Exercício proposto 1:
Reproduza fielmente a passagem da entrevista com Ale Kalko que se inicia em "20. Outubro. 1976" e prossegue até "de ilustração variados.".
Exercício proposto 2:
Relacione todas as datas mencionadas na entrevista com Ale Kalko.

Trecho para leitura:
Ale Kalko

20. Outubro. 1976
Curitiba PR

Entrevista realizada em março/2017.
Revisada em maio/2019.

Ale Kalko iniciou sua formação em design cedo, ainda durante seu ensino médio, quando realizou o curso técnico em desenho industrial no CEFET. De lá para cá, entre outras experiências profissionais, soma mais de 12 anos de trabalho para Editora Abril, desempenhando, inclusive, o papel de diretora de arte da Revista Mundo Estranho. Ale foi responsável por dar cara a publicação, tornando-a grande referência no uso de infografia como linguagem informativa e divertida e explorando estilos de ilustração variados.

Durante toda a sua carreira, a designer nunca se acomodou. Sempre realizou cursos (no Brasil e no exterior) para expandir seus conhecimentos, com destaque para uma oficina ministrada por Milton Glaser*, que diz ter mudado a sua forma de encarar a profissão. Desde os seus primeiros passos na graduação, Ale também desenvolve projetos pessoais experimentais, com foco na produção de livros artesanais e outros impressos, os quais ela expõe e vende em feiras independentes como a Feira Plana.

*Renomado Designer norte americano, conhecido, dentre outros trabalhos, pelo desenvolvimento do logo “I Love NY”.

O que você considera que foi o maior desafio e superação da sua carreira?

Eu acho que o maior desafio da minha carreira foi encontrar minha própria voz, no sentido de ter auto-confiança no meu trabalho.

Eu comecei minha carreira muito nova. Com 26 para 27 anos já estava cuidando da Mundo Estranho. Era uma revista super legal e eu já tinha, de fato, capacidade para cuidar de uma revista, mas existe um estigma pelo fato de você ser jovem, que interfere no jeito como as pessoas te tratam e eu vi isso acontecer algumas vezes. Inclusive, nessa hora ser mulher também é algo que pesa: as pessoas te “adotam” de certa forma, ou elas te infantilizam.

Material fornecido:
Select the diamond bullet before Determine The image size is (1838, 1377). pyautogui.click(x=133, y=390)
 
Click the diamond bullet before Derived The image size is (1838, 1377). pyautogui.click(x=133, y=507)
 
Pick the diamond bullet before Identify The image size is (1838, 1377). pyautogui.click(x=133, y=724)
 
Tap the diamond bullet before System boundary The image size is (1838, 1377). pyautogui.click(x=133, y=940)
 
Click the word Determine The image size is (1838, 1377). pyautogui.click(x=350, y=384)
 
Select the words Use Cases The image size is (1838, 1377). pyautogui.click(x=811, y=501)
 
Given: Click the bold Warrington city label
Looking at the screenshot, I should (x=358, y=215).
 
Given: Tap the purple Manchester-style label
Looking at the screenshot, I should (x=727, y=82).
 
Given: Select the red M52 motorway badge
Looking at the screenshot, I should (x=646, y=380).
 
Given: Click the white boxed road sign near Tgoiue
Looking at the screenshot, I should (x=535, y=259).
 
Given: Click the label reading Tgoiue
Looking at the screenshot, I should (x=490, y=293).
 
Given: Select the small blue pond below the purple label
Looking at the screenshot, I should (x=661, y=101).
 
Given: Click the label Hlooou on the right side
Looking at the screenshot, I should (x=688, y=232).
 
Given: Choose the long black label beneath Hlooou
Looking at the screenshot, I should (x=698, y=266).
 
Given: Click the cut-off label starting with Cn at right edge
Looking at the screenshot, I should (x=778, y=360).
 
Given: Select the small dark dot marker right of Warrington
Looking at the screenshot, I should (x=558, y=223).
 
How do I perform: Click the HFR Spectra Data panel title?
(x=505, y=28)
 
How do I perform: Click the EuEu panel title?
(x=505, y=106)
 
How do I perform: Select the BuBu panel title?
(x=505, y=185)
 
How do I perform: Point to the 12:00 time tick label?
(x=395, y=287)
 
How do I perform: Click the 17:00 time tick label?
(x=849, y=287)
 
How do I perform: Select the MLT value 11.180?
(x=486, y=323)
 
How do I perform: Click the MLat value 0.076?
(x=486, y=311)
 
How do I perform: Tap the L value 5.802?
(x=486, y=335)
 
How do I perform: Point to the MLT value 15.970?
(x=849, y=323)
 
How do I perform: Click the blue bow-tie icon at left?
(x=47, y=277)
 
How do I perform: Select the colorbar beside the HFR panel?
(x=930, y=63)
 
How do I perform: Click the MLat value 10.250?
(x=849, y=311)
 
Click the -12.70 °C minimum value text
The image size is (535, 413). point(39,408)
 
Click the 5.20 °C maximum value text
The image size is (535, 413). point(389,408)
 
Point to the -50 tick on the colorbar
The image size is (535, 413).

Resposta completa 1:
20. Outubro. 1976
Curitiba PR

Entrevista realizada em março/2017.
Revisada em maio/2019.

Ale Kalko iniciou sua formação em design cedo, ainda durante seu ensino médio, quando realizou o curso técnico em desenho industrial no CEFET. De lá para cá, entre outras experiências profissionais, soma mais de 12 anos de trabalho para Editora Abril, desempenhando, inclusive, o papel de diretora de arte da Revista Mundo Estranho. Ale foi responsável por dar cara a publicação, tornando-a grande referência no uso de infografia como linguagem informativa e divertida e explorando estilos de ilustração variados.

Resposta completa 2:
- 20. Outubro. 1976
- março/2017
- maio/2019